Your task: Repeat the listing below in full, keeping every character as it is.

══════════

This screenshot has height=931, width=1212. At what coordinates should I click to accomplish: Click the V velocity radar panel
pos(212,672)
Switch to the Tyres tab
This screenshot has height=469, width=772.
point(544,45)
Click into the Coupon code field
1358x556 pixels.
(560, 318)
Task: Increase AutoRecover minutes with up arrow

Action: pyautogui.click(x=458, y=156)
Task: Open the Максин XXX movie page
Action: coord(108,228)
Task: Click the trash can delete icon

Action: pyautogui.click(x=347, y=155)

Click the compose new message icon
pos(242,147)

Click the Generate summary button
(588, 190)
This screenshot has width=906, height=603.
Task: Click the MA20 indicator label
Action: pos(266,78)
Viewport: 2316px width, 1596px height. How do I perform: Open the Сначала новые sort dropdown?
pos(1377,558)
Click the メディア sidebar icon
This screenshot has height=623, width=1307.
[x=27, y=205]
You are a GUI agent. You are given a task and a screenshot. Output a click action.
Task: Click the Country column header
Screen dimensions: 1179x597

══════════

Result below:
This screenshot has height=931, width=1212. At what coordinates should I click to accomplish: Click the V velocity radar panel
pos(212,672)
Switch to the Tyres tab
This screenshot has height=469, width=772.
point(544,45)
Click into the Coupon code field
1358x556 pixels.
(560, 318)
Task: Increase AutoRecover minutes with up arrow

Action: pyautogui.click(x=458, y=156)
Task: Open the Максин XXX movie page
Action: coord(108,228)
Task: Click the trash can delete icon

Action: pyautogui.click(x=347, y=155)

Click the compose new message icon
pos(242,147)

Click the Generate summary button
(588, 190)
This screenshot has width=906, height=603.
Task: Click the MA20 indicator label
Action: pos(266,78)
Viewport: 2316px width, 1596px height. How do I perform: Open the Сначала новые sort dropdown?
pos(1377,558)
Click the メディア sidebar icon
This screenshot has height=623, width=1307.
[x=27, y=205]
You are a GUI agent. You are given a task and a screenshot. Output a click action.
Task: Click the Country column header
Screen dimensions: 1179x597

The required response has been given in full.